→ **DATA SUPPLIED**
--*--

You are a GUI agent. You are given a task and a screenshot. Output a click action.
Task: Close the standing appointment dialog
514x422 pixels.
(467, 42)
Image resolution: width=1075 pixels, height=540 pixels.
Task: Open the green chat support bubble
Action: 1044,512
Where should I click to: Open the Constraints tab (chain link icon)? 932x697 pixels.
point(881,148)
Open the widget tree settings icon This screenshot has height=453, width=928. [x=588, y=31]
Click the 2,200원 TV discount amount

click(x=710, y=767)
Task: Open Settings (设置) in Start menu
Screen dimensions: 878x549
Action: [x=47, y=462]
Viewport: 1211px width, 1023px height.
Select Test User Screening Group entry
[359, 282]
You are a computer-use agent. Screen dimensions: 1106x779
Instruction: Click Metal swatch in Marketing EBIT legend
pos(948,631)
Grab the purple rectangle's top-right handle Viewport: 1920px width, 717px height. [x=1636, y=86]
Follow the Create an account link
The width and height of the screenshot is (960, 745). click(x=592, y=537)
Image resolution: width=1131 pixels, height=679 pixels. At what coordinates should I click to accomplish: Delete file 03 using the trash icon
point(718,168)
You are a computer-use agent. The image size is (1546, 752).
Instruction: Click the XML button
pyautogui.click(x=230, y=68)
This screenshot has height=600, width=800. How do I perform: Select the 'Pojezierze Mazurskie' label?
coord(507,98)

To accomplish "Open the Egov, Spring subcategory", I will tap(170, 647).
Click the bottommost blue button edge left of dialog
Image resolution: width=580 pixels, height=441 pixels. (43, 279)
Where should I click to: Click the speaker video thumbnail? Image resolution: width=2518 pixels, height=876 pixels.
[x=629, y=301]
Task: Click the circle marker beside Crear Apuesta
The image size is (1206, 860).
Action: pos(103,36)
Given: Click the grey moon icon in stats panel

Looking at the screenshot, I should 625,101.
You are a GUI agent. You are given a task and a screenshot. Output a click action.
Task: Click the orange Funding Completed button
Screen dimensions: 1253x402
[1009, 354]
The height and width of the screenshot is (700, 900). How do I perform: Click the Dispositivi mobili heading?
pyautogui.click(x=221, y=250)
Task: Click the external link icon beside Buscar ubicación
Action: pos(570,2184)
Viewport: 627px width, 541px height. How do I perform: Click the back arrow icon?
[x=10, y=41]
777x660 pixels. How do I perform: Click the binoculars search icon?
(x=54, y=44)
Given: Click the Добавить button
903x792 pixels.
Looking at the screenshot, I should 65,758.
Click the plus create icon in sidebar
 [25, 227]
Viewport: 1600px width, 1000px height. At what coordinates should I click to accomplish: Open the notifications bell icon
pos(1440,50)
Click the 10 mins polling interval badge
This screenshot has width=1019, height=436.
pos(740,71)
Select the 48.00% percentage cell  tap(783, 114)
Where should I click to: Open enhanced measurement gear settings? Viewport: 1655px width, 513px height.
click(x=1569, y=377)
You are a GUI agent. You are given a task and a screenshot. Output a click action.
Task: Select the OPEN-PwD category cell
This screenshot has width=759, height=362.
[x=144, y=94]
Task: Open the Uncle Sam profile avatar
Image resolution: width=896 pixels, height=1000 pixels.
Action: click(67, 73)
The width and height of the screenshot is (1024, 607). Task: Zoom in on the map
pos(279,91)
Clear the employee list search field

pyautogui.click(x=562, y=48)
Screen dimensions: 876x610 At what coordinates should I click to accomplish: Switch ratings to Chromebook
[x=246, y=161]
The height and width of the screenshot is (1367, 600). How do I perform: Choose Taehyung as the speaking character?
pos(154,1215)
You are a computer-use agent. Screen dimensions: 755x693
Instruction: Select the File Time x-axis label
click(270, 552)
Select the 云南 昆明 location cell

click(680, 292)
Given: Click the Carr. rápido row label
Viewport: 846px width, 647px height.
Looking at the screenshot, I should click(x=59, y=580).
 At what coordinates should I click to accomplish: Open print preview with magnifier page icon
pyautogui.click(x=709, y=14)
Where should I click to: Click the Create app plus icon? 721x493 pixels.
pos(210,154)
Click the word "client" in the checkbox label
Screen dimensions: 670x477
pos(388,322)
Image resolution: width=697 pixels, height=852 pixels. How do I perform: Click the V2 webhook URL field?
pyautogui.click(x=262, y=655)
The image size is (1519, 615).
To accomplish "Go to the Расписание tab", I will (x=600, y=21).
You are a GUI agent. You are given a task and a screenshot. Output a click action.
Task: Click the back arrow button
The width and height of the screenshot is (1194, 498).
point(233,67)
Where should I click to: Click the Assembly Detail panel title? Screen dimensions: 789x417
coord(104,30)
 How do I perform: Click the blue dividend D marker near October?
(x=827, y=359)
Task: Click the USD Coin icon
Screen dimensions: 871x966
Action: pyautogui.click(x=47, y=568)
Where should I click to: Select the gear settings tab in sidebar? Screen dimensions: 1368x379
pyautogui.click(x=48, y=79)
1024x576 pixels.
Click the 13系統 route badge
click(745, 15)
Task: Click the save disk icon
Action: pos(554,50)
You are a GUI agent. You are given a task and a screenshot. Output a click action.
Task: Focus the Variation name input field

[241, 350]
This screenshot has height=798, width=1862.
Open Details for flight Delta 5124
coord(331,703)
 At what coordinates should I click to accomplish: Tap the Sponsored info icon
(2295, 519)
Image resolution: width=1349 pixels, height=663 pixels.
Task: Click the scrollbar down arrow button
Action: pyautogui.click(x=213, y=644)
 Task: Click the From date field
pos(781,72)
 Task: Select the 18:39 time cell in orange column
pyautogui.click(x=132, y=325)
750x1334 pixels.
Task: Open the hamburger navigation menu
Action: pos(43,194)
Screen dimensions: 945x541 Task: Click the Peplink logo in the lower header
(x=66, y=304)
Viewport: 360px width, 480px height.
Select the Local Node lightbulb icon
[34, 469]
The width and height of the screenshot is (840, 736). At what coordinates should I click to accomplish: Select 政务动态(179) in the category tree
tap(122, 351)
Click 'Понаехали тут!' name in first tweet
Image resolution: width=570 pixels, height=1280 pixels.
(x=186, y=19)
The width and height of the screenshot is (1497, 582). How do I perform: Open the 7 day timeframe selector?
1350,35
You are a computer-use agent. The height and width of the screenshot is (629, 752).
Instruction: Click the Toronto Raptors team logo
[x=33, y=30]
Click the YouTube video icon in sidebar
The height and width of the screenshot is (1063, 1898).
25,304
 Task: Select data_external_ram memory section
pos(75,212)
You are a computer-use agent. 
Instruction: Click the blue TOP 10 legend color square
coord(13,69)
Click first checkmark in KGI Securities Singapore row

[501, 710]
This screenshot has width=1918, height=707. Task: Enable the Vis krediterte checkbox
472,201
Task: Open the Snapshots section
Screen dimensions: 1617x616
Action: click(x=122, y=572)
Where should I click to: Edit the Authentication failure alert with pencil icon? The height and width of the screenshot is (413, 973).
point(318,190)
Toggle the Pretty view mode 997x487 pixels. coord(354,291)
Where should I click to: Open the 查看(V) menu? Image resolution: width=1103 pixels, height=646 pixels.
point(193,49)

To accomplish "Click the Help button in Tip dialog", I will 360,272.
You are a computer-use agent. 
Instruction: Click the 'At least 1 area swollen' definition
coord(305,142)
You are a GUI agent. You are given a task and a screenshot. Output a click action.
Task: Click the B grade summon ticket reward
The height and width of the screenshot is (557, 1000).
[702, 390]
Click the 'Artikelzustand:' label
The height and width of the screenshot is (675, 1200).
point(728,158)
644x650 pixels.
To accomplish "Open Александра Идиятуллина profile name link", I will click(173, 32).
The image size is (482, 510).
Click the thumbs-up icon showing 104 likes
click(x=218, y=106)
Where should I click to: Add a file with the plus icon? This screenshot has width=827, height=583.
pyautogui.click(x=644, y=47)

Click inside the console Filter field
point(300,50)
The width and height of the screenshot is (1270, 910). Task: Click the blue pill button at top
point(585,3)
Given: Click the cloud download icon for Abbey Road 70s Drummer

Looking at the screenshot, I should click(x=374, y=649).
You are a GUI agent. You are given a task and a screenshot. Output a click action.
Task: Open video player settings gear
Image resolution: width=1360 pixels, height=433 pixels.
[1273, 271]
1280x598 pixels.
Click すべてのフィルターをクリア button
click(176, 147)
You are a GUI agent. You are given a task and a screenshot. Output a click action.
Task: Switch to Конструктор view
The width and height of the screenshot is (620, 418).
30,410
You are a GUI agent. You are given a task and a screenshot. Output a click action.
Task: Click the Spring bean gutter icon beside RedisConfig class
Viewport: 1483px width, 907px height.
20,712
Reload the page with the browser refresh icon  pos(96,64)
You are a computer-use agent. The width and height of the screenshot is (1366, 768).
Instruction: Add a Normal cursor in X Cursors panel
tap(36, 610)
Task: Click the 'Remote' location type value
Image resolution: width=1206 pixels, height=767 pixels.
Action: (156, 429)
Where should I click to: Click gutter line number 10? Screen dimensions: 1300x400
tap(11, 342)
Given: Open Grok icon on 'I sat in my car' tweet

--*--

Set down exactly the lines from the opening line of the material through the line in which "You are a computer-use agent. Screen dimensions: 1106x779" occurs, both included, and no other lines.

You are a GUI agent. You are given a task and a screenshot. Output a click action.
Task: Close the standing appointment dialog
514x422 pixels.
(467, 42)
Image resolution: width=1075 pixels, height=540 pixels.
Task: Open the green chat support bubble
Action: 1044,512
Where should I click to: Open the Constraints tab (chain link icon)? 932x697 pixels.
point(881,148)
Open the widget tree settings icon This screenshot has height=453, width=928. [x=588, y=31]
Click the 2,200원 TV discount amount

click(x=710, y=767)
Task: Open Settings (设置) in Start menu
Screen dimensions: 878x549
Action: [x=47, y=462]
Viewport: 1211px width, 1023px height.
Select Test User Screening Group entry
[359, 282]
You are a computer-use agent. Screen dimensions: 1106x779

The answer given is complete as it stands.